The search phrase hcn lewis structure typically asks for the Lewis dot structure of hydrogen cyanide, HCN: the correct bonding (single vs. triple bond), the placement of lone pairs, and the formal charges.
Step 1: Count total valence electrons
Valence electrons come from the periodic table group numbers:
| Atom | Valence electrons per atom | Atoms present | Total contribution |
|---|---|---|---|
| H | 1 | 1 | \(1\) |
| C | 4 | 1 | \(4\) |
| N | 5 | 1 | \(5\) |
| Total | \(\,1 + 4 + 5 = 10\,\) valence electrons | ||
Step 2: Choose a reasonable skeleton
Hydrogen forms only one bond and cannot be central. Carbon is the most typical central atom in HCN, giving the skeleton: H–C–N.
Step 3: Add bonds, then complete octets
- Start with single bonds H–C and C–N. Two single bonds use \(2 \times 2 = 4\) electrons, leaving \(10 - 4 = 6\) electrons.
- Give the terminal atom (N) an octet first. With a single C–N bond, nitrogen would need three lone pairs (6 electrons) to reach an octet. That would use all remaining 6 electrons, but carbon would only have 4 electrons around it (not an octet).
- Convert lone pairs on nitrogen into bonding pairs between C and N until carbon achieves an octet. Converting two lone pairs into bonding pairs creates a triple bond C≡N.
After forming a triple bond, the structure becomes H–C≡N. The bond counts are: H–C is a single bond (2 electrons) and C≡N is a triple bond (6 electrons), for 8 bonding electrons total. One lone pair remains on N (2 electrons), giving the required total \(8 + 2 = 10\) valence electrons.
Step 4: Check formal charges
Formal charge verifies the best Lewis structure:
\[ \text{Formal charge} = \text{valence} - \left(\text{nonbonding} + \frac{\text{bonding}}{2}\right) \]

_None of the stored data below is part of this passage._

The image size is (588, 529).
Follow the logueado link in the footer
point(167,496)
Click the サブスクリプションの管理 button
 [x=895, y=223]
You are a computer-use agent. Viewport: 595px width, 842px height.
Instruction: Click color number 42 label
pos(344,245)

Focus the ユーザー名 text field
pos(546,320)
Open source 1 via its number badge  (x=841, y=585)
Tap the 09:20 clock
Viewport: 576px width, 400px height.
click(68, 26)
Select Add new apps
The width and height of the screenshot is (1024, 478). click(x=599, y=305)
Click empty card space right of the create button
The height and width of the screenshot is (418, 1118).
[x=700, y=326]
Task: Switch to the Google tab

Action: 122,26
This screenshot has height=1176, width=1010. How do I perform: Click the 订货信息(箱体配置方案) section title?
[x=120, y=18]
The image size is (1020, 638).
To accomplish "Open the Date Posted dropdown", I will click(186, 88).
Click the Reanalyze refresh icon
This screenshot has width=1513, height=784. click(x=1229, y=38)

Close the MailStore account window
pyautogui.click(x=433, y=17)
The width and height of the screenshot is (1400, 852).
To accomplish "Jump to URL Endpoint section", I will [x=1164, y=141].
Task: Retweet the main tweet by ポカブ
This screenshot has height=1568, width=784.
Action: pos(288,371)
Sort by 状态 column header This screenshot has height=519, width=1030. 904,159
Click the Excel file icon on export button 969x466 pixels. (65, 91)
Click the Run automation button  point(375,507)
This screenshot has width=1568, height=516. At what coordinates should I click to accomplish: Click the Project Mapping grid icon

| Atom | Valence | Nonbonding electrons | Bonding electrons | Formal charge |
|---|---|---|---|---|
| H | \(1\) | \(0\) | \(2\) | \(1 - (0 + 2/2) = 0\) |
| C | \(4\) | \(0\) | \(8\) | \(4 - (0 + 8/2) = 0\) |
| N | \(5\) | \(2\) | \(6\) | \(5 - (2 + 6/2) = 0\) |
All formal charges are zero, so H–C≡N with one lone pair on N is the preferred Lewis structure of HCN (also called the HCN Lewis dot structure or Lewis structure HCN).
Visualization: Lewis dot structure and linear geometry
Final result
The Lewis structure of HCN is H–C≡N, with one lone pair on nitrogen, 10 total valence electrons, octets satisfied for C and N, and formal charges of 0 on H, C, and N.